Attributed to Ridolfo del Ghirlandaio
- Ridolfo del Ghirlandaio
- a standing apostle
- Pen and brown ink, the corners missing
"In response to your inquiry, we are pleased to provide you with a general report of the condition of the property described above. Since we are not professional conservators or restorers, we urge you to consult with a restorer or conservator of your choice who will be better able to provide a detailed, professional report. Prospective buyers should inspect each lot to satisfy themselves as to condition and must understand that any statement made by Sotheby's is merely a subjective, qualified opinion. Prospective buyers should also refer to any Important Notices regarding this sale, which are printed in the Sale Catalogue.
NOTWITHSTANDING THIS REPORT OR ANY DISCUSSIONS CONCERNING A LOT, ALL LOTS ARE OFFERED AND SOLD AS IS" IN ACCORDANCE WITH THE CONDITIONS OF BUSINESS PRINTED IN THE SALE CATALOGUE."

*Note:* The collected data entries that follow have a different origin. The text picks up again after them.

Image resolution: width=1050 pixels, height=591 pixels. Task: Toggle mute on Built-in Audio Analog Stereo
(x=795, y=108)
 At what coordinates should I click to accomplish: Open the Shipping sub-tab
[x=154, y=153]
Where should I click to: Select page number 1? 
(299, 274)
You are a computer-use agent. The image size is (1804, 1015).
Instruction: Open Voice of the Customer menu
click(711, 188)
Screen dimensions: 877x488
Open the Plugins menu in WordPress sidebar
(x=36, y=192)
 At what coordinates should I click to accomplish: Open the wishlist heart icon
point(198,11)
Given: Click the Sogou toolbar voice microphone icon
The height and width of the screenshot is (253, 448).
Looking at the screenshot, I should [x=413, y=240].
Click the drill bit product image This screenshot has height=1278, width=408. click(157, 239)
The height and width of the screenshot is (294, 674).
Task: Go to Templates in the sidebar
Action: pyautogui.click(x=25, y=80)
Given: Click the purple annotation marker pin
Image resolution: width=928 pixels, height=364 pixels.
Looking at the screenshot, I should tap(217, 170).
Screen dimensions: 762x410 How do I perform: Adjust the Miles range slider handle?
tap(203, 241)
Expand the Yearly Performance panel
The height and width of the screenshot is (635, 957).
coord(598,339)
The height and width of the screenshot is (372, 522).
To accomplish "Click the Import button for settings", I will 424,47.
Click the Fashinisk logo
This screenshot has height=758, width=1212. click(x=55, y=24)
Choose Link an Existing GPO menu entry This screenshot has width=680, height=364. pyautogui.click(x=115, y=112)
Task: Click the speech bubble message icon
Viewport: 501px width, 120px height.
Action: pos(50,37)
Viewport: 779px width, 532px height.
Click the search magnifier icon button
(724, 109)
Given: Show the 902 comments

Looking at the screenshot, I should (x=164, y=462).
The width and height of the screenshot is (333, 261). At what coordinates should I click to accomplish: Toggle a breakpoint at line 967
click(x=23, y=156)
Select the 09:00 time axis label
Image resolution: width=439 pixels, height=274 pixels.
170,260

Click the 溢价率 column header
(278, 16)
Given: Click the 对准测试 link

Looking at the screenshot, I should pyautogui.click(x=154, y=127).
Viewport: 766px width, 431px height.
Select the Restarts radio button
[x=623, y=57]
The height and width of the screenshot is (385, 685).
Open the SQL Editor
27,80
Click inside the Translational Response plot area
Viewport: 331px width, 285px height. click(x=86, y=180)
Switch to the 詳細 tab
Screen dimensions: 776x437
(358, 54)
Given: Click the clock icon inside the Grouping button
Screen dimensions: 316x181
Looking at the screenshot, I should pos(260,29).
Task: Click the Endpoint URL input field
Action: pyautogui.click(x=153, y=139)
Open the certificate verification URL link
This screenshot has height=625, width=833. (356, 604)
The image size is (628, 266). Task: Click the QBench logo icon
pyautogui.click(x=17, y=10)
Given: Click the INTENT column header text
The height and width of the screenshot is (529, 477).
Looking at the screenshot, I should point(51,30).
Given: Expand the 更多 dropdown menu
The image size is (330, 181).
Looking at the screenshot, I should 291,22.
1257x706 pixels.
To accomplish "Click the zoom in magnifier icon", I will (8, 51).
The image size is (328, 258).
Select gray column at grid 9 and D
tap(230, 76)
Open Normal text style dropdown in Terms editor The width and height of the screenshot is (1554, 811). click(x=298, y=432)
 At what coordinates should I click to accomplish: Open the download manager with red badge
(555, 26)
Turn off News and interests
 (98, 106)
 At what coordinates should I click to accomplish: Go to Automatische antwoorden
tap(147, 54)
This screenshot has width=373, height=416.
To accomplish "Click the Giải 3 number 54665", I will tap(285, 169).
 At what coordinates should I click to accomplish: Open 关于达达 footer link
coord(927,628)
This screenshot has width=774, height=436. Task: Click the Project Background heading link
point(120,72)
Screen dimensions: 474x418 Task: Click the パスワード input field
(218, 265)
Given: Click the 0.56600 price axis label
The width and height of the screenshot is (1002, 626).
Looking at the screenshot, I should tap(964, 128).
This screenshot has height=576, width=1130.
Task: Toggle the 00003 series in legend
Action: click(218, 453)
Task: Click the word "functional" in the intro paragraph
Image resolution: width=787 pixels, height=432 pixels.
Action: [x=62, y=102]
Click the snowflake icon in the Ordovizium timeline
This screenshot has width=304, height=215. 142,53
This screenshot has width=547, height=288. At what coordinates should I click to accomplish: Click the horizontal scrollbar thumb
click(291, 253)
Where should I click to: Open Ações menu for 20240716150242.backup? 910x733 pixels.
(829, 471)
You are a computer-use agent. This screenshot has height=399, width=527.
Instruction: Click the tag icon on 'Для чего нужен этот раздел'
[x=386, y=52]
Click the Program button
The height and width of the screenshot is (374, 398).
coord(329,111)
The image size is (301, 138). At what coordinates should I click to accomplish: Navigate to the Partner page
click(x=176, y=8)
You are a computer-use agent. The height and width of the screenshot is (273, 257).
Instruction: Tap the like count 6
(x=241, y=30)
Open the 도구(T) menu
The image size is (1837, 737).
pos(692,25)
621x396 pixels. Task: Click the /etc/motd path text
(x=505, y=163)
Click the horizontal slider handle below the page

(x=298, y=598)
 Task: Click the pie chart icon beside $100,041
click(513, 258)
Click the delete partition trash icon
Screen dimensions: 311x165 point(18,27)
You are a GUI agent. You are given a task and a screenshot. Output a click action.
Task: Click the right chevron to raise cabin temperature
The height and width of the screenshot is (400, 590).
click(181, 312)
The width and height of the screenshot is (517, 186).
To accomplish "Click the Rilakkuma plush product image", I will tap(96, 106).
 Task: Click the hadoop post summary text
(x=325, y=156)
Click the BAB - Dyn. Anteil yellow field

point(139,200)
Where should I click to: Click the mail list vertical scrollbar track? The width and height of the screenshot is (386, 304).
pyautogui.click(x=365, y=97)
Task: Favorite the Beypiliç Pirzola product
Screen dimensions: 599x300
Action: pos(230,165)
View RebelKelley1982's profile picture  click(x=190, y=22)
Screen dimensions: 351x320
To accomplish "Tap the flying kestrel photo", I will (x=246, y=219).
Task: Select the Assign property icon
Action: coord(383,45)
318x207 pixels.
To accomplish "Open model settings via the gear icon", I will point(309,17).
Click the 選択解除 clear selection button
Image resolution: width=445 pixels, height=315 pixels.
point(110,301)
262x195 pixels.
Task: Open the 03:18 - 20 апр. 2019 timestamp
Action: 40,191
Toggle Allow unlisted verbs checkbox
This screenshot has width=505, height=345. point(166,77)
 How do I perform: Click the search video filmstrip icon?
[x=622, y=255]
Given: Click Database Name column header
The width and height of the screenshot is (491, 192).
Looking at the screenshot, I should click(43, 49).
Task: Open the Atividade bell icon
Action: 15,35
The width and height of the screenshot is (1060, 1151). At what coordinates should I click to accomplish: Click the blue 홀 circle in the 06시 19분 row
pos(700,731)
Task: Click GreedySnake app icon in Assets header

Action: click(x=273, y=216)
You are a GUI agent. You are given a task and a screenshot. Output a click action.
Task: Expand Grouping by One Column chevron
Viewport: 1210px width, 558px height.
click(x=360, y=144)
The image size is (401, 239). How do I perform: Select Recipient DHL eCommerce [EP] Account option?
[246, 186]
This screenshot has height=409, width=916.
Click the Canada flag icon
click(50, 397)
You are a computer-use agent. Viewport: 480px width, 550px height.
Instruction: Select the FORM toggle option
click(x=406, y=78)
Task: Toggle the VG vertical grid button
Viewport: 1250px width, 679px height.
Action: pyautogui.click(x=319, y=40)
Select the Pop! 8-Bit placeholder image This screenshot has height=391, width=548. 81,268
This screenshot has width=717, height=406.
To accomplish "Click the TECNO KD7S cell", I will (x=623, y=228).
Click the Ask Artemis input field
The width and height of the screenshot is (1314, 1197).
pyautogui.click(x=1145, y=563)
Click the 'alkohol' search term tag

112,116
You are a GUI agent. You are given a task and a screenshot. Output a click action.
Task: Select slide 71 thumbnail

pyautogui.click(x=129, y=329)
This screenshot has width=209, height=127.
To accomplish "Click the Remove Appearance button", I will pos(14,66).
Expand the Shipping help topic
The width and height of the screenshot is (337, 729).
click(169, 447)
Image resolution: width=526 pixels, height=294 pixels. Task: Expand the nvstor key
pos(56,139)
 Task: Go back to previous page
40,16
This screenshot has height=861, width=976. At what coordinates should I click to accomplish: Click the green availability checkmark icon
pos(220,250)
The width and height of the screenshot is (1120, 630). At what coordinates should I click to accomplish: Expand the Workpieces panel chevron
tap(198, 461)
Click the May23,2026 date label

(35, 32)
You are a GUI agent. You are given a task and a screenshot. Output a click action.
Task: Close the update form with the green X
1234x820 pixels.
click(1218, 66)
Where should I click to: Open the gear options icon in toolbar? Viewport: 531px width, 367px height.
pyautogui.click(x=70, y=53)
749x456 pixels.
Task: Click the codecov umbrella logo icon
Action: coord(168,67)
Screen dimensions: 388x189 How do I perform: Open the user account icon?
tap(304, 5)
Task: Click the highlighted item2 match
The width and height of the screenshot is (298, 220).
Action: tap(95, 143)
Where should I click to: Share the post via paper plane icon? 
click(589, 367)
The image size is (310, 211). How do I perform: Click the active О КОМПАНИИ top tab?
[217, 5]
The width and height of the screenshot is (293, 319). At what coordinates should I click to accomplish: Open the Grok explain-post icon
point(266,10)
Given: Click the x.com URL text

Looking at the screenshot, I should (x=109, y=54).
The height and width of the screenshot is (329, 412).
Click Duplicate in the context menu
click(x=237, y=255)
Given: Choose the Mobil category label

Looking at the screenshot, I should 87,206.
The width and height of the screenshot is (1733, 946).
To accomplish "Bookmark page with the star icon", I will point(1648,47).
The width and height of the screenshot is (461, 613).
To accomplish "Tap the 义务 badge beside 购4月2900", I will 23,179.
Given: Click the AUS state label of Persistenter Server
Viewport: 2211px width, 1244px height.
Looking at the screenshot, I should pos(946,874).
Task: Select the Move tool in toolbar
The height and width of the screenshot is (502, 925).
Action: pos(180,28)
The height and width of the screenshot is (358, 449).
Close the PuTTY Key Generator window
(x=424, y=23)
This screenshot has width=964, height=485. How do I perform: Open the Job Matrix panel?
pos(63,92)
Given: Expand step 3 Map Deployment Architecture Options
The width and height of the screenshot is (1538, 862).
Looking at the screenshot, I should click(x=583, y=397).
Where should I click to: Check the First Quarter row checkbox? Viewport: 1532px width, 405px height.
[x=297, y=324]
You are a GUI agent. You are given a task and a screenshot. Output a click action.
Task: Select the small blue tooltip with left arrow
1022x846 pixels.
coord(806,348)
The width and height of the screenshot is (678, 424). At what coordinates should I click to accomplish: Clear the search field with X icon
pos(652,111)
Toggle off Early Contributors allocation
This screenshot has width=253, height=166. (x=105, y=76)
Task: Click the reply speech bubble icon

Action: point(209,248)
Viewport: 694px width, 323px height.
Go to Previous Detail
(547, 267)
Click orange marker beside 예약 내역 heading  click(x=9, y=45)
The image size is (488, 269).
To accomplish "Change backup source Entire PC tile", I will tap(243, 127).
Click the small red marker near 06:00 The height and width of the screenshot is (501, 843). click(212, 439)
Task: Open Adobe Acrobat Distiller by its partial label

The name of Ridolfo Ghirlandaio, first suggested by Chris Fisher as a tentative attribution for this intriguing early drawing, has been supported by a number of scholars and deserves serious consideration. Ridolfo, the son of Domenico, seems to have been trained by his uncle David Ghirlandaio following the death of his father in 1494. Considering Ridolfo's long career his corpus of drawings is very small. No significant sheets seem to have been added or published since Griswold's very interesting article in 1989.1 The present study, possibly for an apostle, owes a great deal stylistically to Domenico. When looking at the features of the face, one is struck by the empty circle indicating the right eye, the other being covered by a splash of ink. This abbreviation, among other characteristics pointed out by Griswold, is found in a number of Ridolfo's drawings,2 and shows his familiarity with his father's style. The very schematic treatment of the hair is typical of Ridolfo, as are the pen strokes. Here especially the depiction of the drapery can be closely related to that in a drawing of The Virgin Standing, Holding the Christ Child, a work that clearly shows Ridolfo's debt to Fra Bartolommeo, to whom it was attributed when it appeared on the London art market3; this influence is also much in evidence in the present sheet.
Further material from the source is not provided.